◆ **Task directions**
Reproduce the lines below word for word, starting with the first one and going on through the line that contains "I will point(1007,345).".

◆ **Exercise input**
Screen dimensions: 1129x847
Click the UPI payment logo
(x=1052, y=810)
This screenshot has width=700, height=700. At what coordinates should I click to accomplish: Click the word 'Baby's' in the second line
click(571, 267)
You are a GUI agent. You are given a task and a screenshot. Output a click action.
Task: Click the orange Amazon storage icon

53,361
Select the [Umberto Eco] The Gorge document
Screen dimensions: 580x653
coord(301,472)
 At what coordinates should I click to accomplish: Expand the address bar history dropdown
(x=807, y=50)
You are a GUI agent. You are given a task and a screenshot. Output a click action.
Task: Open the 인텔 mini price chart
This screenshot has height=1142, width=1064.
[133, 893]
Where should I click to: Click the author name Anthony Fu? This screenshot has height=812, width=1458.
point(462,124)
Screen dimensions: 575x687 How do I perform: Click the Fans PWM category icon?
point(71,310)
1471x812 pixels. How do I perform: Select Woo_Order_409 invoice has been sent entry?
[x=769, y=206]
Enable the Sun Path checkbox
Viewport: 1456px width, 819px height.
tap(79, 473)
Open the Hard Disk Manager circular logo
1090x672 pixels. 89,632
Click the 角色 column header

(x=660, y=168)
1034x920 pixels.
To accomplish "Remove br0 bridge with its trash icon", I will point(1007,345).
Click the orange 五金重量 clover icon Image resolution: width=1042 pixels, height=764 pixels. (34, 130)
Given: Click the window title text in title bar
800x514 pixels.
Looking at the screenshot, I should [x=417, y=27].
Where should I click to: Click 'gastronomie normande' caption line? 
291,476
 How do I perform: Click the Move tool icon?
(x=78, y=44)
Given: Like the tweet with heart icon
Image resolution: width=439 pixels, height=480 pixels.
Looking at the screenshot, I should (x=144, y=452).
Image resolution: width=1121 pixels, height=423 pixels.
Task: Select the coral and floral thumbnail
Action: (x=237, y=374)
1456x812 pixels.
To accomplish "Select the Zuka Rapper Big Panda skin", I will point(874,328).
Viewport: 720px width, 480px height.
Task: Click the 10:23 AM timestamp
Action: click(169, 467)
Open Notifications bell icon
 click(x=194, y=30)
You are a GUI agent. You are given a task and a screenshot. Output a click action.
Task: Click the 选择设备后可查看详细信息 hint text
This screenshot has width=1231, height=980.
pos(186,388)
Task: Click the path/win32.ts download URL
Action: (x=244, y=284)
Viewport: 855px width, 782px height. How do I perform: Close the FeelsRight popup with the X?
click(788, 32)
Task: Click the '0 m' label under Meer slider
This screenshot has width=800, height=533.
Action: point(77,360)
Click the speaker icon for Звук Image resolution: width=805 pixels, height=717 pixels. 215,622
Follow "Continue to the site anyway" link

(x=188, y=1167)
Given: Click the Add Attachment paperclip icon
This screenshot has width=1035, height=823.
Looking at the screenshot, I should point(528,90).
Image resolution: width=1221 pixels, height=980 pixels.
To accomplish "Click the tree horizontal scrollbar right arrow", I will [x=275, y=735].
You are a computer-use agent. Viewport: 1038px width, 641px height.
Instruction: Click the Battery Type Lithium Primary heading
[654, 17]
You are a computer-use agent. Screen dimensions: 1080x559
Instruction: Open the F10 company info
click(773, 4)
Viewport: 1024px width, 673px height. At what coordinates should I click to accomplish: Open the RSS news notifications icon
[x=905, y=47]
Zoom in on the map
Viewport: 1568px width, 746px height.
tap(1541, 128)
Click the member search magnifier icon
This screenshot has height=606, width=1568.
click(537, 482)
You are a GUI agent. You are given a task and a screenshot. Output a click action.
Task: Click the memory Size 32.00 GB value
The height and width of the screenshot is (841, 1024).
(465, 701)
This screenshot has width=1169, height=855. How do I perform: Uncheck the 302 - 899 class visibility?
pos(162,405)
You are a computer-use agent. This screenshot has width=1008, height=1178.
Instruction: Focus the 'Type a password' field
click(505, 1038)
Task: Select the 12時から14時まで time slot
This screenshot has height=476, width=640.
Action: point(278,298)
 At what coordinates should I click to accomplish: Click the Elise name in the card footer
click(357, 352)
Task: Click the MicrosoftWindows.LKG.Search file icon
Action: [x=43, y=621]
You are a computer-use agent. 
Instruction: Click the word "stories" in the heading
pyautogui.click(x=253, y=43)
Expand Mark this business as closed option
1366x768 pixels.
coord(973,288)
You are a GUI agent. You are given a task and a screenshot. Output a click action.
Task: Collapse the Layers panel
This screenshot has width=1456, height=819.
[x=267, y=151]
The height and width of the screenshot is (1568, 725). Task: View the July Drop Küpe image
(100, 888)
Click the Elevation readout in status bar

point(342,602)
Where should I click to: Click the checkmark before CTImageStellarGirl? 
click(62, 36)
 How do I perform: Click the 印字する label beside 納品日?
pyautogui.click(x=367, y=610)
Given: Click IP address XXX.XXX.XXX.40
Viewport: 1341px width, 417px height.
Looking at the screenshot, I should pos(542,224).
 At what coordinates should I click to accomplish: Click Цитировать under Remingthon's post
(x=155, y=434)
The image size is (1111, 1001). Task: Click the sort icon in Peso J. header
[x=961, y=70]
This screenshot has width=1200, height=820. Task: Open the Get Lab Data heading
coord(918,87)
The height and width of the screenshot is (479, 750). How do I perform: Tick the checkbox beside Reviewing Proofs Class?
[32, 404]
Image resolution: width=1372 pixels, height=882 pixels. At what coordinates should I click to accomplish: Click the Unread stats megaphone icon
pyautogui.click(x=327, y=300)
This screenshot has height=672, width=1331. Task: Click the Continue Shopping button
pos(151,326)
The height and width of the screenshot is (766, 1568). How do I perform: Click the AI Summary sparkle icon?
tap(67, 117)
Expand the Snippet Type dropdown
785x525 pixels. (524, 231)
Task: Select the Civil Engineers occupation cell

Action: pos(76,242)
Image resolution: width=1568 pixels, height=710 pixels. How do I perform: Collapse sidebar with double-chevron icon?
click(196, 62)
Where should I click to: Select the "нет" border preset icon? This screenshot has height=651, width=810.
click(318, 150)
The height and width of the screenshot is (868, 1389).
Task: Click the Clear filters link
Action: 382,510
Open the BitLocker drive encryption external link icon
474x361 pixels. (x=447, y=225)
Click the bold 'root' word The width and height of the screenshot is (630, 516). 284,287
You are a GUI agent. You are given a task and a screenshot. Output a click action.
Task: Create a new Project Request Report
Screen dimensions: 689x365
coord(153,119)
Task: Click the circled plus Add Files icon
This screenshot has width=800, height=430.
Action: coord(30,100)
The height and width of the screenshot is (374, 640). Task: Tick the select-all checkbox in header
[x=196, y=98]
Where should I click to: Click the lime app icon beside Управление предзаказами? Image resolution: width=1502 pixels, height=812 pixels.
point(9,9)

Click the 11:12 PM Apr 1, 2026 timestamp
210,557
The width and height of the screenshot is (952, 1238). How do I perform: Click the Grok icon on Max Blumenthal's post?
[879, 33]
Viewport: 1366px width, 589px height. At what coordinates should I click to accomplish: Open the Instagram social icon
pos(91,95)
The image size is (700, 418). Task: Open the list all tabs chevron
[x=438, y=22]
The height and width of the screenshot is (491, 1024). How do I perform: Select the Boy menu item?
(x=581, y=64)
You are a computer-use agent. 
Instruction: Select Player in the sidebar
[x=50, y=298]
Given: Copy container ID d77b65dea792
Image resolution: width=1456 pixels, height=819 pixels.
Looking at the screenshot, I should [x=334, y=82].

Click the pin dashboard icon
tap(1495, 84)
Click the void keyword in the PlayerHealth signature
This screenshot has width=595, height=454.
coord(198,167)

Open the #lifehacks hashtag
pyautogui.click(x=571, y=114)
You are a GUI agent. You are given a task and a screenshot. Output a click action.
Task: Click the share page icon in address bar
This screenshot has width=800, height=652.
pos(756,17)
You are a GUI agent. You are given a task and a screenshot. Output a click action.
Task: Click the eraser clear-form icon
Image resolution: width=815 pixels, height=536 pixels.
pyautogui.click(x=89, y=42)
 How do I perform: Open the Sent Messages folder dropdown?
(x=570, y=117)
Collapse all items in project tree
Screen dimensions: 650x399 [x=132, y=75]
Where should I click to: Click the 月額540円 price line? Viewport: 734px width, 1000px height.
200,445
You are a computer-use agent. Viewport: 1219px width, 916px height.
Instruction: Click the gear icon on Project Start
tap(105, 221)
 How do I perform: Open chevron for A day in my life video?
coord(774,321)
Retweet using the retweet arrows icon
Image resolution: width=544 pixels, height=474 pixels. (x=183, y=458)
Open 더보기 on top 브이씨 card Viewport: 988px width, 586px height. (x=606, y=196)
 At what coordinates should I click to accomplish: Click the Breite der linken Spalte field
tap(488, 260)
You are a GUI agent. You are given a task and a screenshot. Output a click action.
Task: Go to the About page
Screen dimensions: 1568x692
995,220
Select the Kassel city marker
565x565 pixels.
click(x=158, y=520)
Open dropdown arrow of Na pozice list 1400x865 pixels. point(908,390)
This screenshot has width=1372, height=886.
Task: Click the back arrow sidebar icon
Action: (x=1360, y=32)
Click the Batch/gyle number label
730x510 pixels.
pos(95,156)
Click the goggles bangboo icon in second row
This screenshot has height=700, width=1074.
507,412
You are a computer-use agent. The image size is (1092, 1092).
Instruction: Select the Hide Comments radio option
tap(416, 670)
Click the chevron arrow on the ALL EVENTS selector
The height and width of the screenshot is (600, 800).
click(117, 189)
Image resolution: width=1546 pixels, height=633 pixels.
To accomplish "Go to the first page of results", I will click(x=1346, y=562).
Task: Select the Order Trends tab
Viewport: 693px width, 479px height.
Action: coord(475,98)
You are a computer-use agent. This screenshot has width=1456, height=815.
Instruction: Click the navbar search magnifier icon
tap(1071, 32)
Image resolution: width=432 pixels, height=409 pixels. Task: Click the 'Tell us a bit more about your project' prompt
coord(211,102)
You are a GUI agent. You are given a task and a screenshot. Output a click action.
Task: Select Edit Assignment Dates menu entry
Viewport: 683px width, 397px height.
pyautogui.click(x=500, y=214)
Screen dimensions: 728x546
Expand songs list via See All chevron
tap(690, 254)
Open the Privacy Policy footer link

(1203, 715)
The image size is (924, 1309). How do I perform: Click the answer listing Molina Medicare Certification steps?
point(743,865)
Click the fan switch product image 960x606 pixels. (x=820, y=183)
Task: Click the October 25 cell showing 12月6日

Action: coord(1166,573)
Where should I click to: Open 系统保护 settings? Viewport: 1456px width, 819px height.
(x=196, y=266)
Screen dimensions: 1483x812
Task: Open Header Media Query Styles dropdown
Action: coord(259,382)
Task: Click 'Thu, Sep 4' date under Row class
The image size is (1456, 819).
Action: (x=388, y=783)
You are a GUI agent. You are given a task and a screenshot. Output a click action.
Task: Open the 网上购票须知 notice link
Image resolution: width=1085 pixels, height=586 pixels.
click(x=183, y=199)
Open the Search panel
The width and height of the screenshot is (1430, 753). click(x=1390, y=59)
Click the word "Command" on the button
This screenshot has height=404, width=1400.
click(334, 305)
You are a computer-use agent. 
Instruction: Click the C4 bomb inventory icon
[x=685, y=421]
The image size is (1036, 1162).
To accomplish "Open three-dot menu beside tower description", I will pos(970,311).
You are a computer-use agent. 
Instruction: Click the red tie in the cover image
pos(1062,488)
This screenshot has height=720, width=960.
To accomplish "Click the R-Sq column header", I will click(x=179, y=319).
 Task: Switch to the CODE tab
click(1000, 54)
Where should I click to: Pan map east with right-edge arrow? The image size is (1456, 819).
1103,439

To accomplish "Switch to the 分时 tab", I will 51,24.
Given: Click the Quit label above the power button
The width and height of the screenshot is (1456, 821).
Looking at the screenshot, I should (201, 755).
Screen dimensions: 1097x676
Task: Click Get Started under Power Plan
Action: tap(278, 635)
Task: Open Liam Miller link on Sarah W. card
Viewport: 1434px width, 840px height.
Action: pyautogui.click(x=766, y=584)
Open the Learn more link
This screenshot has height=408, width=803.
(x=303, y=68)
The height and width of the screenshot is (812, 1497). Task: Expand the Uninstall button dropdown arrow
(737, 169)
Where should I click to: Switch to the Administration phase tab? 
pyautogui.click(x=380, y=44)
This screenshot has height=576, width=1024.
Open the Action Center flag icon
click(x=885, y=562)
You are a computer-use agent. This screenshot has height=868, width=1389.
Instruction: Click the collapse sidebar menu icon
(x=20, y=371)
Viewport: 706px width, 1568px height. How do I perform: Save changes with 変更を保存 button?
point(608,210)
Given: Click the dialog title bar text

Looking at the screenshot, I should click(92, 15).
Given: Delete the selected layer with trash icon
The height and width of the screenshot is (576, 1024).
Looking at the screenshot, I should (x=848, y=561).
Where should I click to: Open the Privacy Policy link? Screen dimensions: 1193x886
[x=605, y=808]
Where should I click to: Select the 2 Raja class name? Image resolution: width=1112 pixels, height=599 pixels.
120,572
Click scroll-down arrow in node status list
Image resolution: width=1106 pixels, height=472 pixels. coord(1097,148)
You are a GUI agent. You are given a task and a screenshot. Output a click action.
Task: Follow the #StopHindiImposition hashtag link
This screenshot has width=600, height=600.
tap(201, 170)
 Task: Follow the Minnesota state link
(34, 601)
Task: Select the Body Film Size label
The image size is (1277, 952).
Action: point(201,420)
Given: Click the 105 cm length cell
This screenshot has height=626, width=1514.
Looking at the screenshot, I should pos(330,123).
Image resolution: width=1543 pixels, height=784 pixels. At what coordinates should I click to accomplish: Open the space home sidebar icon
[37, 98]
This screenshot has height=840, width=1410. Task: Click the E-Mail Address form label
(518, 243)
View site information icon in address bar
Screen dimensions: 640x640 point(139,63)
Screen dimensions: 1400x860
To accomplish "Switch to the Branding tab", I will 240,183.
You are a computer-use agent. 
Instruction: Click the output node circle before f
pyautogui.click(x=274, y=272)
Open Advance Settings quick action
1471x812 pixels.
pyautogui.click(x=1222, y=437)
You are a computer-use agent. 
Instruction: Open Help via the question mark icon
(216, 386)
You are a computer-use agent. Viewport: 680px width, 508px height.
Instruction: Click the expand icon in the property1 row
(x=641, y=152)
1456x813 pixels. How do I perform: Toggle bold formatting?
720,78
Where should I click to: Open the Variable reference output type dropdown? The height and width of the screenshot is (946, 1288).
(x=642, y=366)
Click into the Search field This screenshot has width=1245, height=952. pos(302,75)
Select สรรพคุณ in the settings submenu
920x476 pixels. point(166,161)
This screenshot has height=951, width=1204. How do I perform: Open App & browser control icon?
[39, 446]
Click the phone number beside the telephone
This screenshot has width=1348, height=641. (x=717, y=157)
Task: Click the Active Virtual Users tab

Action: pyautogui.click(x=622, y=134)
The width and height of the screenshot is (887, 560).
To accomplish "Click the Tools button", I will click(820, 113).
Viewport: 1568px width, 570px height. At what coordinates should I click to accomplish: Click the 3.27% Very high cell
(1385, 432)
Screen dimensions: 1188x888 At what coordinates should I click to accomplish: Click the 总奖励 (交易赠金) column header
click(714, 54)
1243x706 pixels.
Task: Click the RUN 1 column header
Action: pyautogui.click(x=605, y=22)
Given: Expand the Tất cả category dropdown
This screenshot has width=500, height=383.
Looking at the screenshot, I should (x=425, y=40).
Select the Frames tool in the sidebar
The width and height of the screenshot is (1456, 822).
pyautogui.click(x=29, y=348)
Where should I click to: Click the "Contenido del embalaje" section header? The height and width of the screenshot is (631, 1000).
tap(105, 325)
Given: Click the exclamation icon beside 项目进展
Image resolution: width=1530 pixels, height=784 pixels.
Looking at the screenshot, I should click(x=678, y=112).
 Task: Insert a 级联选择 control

◆ **Finished answer**
Screen dimensions: 1129x847
Click the UPI payment logo
(x=1052, y=810)
This screenshot has width=700, height=700. At what coordinates should I click to accomplish: Click the word 'Baby's' in the second line
click(571, 267)
You are a GUI agent. You are given a task and a screenshot. Output a click action.
Task: Click the orange Amazon storage icon

53,361
Select the [Umberto Eco] The Gorge document
Screen dimensions: 580x653
coord(301,472)
 At what coordinates should I click to accomplish: Expand the address bar history dropdown
(x=807, y=50)
You are a GUI agent. You are given a task and a screenshot. Output a click action.
Task: Open the 인텔 mini price chart
This screenshot has height=1142, width=1064.
[133, 893]
Where should I click to: Click the author name Anthony Fu? This screenshot has height=812, width=1458.
point(462,124)
Screen dimensions: 575x687 How do I perform: Click the Fans PWM category icon?
point(71,310)
1471x812 pixels. How do I perform: Select Woo_Order_409 invoice has been sent entry?
[x=769, y=206]
Enable the Sun Path checkbox
Viewport: 1456px width, 819px height.
tap(79, 473)
Open the Hard Disk Manager circular logo
1090x672 pixels. 89,632
Click the 角色 column header

(x=660, y=168)
1034x920 pixels.
To accomplish "Remove br0 bridge with its trash icon", I will point(1007,345).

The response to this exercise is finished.